Most contemporary Hollywood films are completely unwatchable; behind some little embellishments and other frou-frou most boil down to being predictable, anti-intellectual, ambiguity-free moral fables of good versus evil - or in other words fairytales.
I'm not sure whether Hollywood conducted some market research back in the seventies that caused them to conclude that the public likes trite nonsense or whether the public voted for this at the box-office - perhaps a little from column A and a little from column B....
In any case I like cinema but I have for the past twenty years found very little to like in the contemporary mainstream and so older Hollywood films, art-house cinema and foreign films tend to be what I watch, I occassionally see the odd contemporary film but generally afterwards I feel like I've been over-dosed with sugar.
During the week I watched Francis Ford Coppola's 1974 film 'The Conversation' a film that is by a far measure the best thing he ever made.
I'm curious how Hollywood films often hold up a mirror to their times, The Conversation with it's warning notes on the morality of privacy and the darker potentials of surveillance is very much of it's time.
The post-Watergate U.S. had just witnessed a presidency brought down by wire-tapping and concerns regarding privacy were very much the fear of the moment.

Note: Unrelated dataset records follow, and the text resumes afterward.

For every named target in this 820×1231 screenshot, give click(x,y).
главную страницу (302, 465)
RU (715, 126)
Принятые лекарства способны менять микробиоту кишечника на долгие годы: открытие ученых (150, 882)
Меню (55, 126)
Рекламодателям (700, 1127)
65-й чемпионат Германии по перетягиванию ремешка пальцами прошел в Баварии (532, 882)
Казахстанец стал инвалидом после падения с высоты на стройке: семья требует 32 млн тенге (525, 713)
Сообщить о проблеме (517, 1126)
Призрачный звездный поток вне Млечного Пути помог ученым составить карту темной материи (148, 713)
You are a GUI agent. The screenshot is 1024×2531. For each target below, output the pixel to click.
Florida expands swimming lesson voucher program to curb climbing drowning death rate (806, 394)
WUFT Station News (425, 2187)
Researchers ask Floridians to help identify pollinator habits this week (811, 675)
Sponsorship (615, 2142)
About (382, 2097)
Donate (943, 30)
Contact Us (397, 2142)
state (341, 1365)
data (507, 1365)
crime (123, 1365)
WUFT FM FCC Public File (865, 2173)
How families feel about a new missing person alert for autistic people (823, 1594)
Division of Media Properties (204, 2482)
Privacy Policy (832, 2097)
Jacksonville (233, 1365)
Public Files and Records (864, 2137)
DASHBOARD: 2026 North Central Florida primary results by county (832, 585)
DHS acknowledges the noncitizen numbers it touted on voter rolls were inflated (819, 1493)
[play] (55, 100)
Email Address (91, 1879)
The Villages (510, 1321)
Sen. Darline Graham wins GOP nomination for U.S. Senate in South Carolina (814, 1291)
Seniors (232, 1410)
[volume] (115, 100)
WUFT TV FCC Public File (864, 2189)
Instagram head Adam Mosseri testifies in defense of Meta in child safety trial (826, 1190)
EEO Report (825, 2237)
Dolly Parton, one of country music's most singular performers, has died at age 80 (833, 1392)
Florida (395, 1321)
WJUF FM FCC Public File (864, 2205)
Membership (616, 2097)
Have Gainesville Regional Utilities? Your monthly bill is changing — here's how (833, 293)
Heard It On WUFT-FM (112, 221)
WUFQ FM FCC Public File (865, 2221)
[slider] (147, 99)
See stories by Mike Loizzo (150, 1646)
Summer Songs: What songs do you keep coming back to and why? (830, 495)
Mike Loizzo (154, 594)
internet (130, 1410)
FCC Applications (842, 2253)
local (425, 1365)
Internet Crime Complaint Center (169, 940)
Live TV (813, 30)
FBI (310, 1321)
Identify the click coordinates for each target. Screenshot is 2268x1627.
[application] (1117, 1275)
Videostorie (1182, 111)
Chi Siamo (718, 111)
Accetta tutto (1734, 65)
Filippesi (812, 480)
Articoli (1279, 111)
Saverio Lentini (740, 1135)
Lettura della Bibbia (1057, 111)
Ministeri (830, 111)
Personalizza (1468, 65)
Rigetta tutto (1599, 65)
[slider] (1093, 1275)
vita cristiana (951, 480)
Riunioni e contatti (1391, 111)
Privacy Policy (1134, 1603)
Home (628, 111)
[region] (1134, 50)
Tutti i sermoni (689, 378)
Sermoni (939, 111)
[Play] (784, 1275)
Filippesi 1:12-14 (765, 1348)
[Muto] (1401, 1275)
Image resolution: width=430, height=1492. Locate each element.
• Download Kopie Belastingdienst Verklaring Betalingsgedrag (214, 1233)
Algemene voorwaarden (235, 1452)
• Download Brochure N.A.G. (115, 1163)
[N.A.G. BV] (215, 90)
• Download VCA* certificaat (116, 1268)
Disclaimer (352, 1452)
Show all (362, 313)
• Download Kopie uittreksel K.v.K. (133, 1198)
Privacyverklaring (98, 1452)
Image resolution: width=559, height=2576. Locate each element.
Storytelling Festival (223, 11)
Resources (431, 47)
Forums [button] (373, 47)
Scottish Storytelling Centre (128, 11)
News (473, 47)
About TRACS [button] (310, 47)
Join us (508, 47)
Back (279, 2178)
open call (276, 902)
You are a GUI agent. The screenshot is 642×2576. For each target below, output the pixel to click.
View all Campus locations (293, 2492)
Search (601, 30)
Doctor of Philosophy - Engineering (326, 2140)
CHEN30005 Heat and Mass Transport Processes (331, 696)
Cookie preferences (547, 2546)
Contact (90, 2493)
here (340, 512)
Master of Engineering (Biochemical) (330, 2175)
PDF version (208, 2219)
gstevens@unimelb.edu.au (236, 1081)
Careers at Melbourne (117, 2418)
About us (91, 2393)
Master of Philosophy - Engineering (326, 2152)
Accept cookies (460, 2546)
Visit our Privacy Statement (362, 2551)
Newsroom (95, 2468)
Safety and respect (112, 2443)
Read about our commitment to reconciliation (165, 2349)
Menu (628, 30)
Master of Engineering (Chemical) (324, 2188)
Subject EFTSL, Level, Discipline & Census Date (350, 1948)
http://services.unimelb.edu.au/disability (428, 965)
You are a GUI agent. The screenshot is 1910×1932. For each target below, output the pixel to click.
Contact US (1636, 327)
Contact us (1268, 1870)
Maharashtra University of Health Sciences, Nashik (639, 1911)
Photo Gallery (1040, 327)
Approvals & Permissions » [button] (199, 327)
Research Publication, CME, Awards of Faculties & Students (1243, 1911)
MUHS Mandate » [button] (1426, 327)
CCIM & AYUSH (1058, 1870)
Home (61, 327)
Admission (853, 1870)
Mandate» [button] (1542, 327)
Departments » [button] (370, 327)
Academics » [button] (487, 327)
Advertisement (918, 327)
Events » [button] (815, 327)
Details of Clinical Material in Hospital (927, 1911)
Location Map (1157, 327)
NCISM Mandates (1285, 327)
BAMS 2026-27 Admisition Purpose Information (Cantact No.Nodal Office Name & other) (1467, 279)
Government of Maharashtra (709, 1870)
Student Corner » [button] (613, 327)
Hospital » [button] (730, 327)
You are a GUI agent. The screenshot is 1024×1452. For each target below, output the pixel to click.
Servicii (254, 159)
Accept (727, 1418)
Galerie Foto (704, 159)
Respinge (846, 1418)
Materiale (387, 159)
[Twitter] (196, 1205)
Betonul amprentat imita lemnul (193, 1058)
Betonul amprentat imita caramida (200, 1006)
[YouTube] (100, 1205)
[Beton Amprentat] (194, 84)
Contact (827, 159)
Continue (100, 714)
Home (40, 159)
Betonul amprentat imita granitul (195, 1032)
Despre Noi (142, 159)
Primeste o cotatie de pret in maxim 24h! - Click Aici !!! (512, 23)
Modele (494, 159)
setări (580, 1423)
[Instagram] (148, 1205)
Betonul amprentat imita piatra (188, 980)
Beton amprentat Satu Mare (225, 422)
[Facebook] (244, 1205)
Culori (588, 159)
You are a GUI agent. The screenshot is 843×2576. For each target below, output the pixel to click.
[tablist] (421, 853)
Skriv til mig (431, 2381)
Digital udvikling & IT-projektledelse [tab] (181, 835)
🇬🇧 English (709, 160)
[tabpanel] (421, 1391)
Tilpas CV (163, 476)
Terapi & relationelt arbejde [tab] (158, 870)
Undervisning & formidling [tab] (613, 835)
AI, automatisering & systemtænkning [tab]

There was a whole Orwellian concern about corporations, the government or the C.I.A. listening in to private conversations and acting on the information gleaned.
It's curious how little we care about privacy now, we have taken our parents' lace-curtains off our windows and off our lives.
Big Brother doesn't have to spy on us because we do the leg-work for him, self-mediating on our blogs, divulging our inclinations and intentions, fears and aspirations, politics and beliefs.
We equip Google with a list of the websites we visit leaving a cyber-record of our interests, our purchasing-inclinations,our political leanings, our hidden vices, our idiosyncracies.
We don't give much thought as to whether this self-divulgence could be utilised against us but of course in very particular circumstance it could; in Bangkok and China peoples blogs have landed them in gaol.
Those 'very particular circumstances' are an important disclaimer however, one of the leitmotifs of this blog has been a rejection of the Culture Of Fear -
http://en.wikipedia.org/wiki/Culture_of_fear- and a countering belief in human resourcefulness.
Of course this resourcefulness can of itself be useful in subverting the online persona your right-clicking creates.
Like the Soviet spies who created false personae by joining right-wing groups within the U.S. during the Cold War it is equally easy to doctor your profile to appear as 'benign' as possible.
Or if this seems ludicrously self-defeating and you wish to opt out of the Age of Information a few key-strokes can eliminate your blog persona entirely.
Online suicide is genuinely painless.
A welcome pro-libertarian decision by the European Court Of Human Rights, the notion of keeping innocent people's DNA records on file dovetails disturbingly in with the British government's introduction of National Identity cards.
The inference of all this is that under Gordon Brown's government the concept of freedom is to protect the public from itself.
This is a deeply misanthropic smokescreen for what is in reality the creation of an - as of yet embryonic - police state.